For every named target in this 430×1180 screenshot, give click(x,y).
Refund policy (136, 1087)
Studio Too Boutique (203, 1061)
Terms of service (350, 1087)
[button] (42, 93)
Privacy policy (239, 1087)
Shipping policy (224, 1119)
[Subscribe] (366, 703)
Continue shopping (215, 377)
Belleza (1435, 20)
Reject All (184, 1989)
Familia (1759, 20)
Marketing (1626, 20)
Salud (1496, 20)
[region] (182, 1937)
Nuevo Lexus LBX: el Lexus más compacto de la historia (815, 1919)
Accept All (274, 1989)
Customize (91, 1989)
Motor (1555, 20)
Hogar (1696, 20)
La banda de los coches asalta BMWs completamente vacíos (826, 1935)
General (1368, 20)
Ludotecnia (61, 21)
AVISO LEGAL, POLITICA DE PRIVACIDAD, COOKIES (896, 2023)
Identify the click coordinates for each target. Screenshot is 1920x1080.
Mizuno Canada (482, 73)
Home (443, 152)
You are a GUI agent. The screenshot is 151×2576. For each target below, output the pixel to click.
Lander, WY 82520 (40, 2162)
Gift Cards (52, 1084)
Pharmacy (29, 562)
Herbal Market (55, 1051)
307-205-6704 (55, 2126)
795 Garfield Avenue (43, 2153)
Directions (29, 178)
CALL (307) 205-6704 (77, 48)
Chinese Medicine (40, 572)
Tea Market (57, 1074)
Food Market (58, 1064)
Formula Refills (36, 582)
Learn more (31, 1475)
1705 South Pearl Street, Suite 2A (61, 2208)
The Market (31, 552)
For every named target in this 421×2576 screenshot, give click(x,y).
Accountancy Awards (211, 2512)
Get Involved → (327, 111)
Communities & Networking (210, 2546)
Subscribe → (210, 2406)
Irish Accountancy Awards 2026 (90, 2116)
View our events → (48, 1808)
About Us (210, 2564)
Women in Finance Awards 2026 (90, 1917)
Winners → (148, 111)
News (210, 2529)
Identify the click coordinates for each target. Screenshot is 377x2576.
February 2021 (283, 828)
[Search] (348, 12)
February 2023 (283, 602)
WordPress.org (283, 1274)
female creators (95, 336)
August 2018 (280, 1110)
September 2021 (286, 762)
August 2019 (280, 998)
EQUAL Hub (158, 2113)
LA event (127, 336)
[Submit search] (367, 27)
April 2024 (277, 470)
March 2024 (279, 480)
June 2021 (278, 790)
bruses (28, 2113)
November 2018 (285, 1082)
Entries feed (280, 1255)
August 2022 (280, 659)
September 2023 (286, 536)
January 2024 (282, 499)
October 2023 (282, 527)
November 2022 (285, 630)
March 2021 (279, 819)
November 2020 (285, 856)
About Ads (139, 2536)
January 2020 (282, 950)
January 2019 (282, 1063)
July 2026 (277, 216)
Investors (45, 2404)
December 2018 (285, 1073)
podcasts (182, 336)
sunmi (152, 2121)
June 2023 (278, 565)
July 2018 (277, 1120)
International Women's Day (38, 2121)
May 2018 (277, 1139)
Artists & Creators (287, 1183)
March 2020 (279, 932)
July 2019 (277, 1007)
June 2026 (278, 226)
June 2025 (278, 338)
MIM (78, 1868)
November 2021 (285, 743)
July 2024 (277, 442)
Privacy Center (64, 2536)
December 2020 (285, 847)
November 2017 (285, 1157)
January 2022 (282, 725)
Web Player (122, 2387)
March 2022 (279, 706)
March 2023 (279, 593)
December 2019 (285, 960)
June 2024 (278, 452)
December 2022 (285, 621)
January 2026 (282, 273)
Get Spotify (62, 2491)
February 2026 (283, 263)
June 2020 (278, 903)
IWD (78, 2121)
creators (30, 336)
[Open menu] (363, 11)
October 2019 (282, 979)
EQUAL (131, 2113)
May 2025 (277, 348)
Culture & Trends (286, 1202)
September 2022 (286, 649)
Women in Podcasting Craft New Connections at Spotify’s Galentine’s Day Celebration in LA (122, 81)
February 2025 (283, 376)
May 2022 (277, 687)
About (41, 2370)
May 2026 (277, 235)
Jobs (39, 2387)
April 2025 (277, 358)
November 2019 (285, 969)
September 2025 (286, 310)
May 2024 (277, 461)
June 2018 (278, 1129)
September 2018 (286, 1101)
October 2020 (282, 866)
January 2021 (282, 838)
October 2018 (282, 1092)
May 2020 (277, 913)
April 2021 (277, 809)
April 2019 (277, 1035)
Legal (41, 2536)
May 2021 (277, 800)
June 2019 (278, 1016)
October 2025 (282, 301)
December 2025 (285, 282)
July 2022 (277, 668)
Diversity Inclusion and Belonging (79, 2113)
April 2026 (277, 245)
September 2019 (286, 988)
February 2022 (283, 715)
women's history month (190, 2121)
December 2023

* Directions: Retype each line of the material above exactly.

* Response to this exercise:
For every named target in this 430×1180 screenshot, give click(x,y).
Refund policy (136, 1087)
Studio Too Boutique (203, 1061)
Terms of service (350, 1087)
[button] (42, 93)
Privacy policy (239, 1087)
Shipping policy (224, 1119)
[Subscribe] (366, 703)
Continue shopping (215, 377)
Belleza (1435, 20)
Reject All (184, 1989)
Familia (1759, 20)
Marketing (1626, 20)
Salud (1496, 20)
[region] (182, 1937)
Nuevo Lexus LBX: el Lexus más compacto de la historia (815, 1919)
Accept All (274, 1989)
Customize (91, 1989)
Motor (1555, 20)
Hogar (1696, 20)
La banda de los coches asalta BMWs completamente vacíos (826, 1935)
General (1368, 20)
Ludotecnia (61, 21)
AVISO LEGAL, POLITICA DE PRIVACIDAD, COOKIES (896, 2023)
Identify the click coordinates for each target. Screenshot is 1920x1080.
Mizuno Canada (482, 73)
Home (443, 152)
You are a GUI agent. The screenshot is 151×2576. For each target below, output the pixel to click.
Lander, WY 82520 (40, 2162)
Gift Cards (52, 1084)
Pharmacy (29, 562)
Herbal Market (55, 1051)
307-205-6704 (55, 2126)
795 Garfield Avenue (43, 2153)
Directions (29, 178)
CALL (307) 205-6704 (77, 48)
Chinese Medicine (40, 572)
Tea Market (57, 1074)
Food Market (58, 1064)
Formula Refills (36, 582)
Learn more (31, 1475)
1705 South Pearl Street, Suite 2A (61, 2208)
The Market (31, 552)
For every named target in this 421×2576 screenshot, give click(x,y).
Accountancy Awards (211, 2512)
Get Involved → (327, 111)
Communities & Networking (210, 2546)
Subscribe → (210, 2406)
Irish Accountancy Awards 2026 (90, 2116)
View our events → (48, 1808)
About Us (210, 2564)
Women in Finance Awards 2026 (90, 1917)
Winners → (148, 111)
News (210, 2529)
Identify the click coordinates for each target. Screenshot is 377x2576.
February 2021 (283, 828)
[Search] (348, 12)
February 2023 (283, 602)
WordPress.org (283, 1274)
female creators (95, 336)
August 2018 (280, 1110)
September 2021 (286, 762)
August 2019 (280, 998)
EQUAL Hub (158, 2113)
LA event (127, 336)
[Submit search] (367, 27)
April 2024 (277, 470)
March 2024 (279, 480)
June 2021 (278, 790)
bruses (28, 2113)
November 2018 (285, 1082)
Entries feed (280, 1255)
August 2022 (280, 659)
September 2023 (286, 536)
January 2024 (282, 499)
October 2023 (282, 527)
November 2022 (285, 630)
March 2021 (279, 819)
November 2020 (285, 856)
About Ads (139, 2536)
January 2020 (282, 950)
January 2019 (282, 1063)
July 2026 (277, 216)
Investors (45, 2404)
December 2018 (285, 1073)
podcasts (182, 336)
sunmi (152, 2121)
June 2023 (278, 565)
July 2018 (277, 1120)
International Women's Day (38, 2121)
May 2018 (277, 1139)
Artists & Creators (287, 1183)
March 2020 (279, 932)
July 2019 (277, 1007)
June 2026 (278, 226)
June 2025 (278, 338)
MIM (78, 1868)
November 2021 (285, 743)
July 2024 (277, 442)
Privacy Center (64, 2536)
December 2020 (285, 847)
November 2017 (285, 1157)
January 2022 (282, 725)
Web Player (122, 2387)
March 2022 (279, 706)
March 2023 (279, 593)
December 2019 (285, 960)
June 2024 (278, 452)
December 2022 (285, 621)
January 2026 (282, 273)
Get Spotify (62, 2491)
February 2026 (283, 263)
June 2020 (278, 903)
IWD (78, 2121)
creators (30, 336)
[Open menu] (363, 11)
October 2019 (282, 979)
EQUAL (131, 2113)
May 2025 (277, 348)
Culture & Trends (286, 1202)
September 2022 (286, 649)
Women in Podcasting Craft New Connections at Spotify’s Galentine’s Day Celebration in LA (122, 81)
February 2025 (283, 376)
May 2022 (277, 687)
About (41, 2370)
May 2026 (277, 235)
Jobs (39, 2387)
April 2025 (277, 358)
November 2019 (285, 969)
September 2025 (286, 310)
May 2024 (277, 461)
June 2018 (278, 1129)
September 2018 (286, 1101)
October 2020 (282, 866)
January 2021 (282, 838)
October 2018 (282, 1092)
May 2020 (277, 913)
April 2021 (277, 809)
April 2019 (277, 1035)
Legal (41, 2536)
May 2021 (277, 800)
June 2019 (278, 1016)
October 2025 (282, 301)
December 2025 (285, 282)
July 2022 (277, 668)
Diversity Inclusion and Belonging (79, 2113)
April 2026 (277, 245)
September 2019 (286, 988)
February 2022 (283, 715)
women's history month (190, 2121)
December 2023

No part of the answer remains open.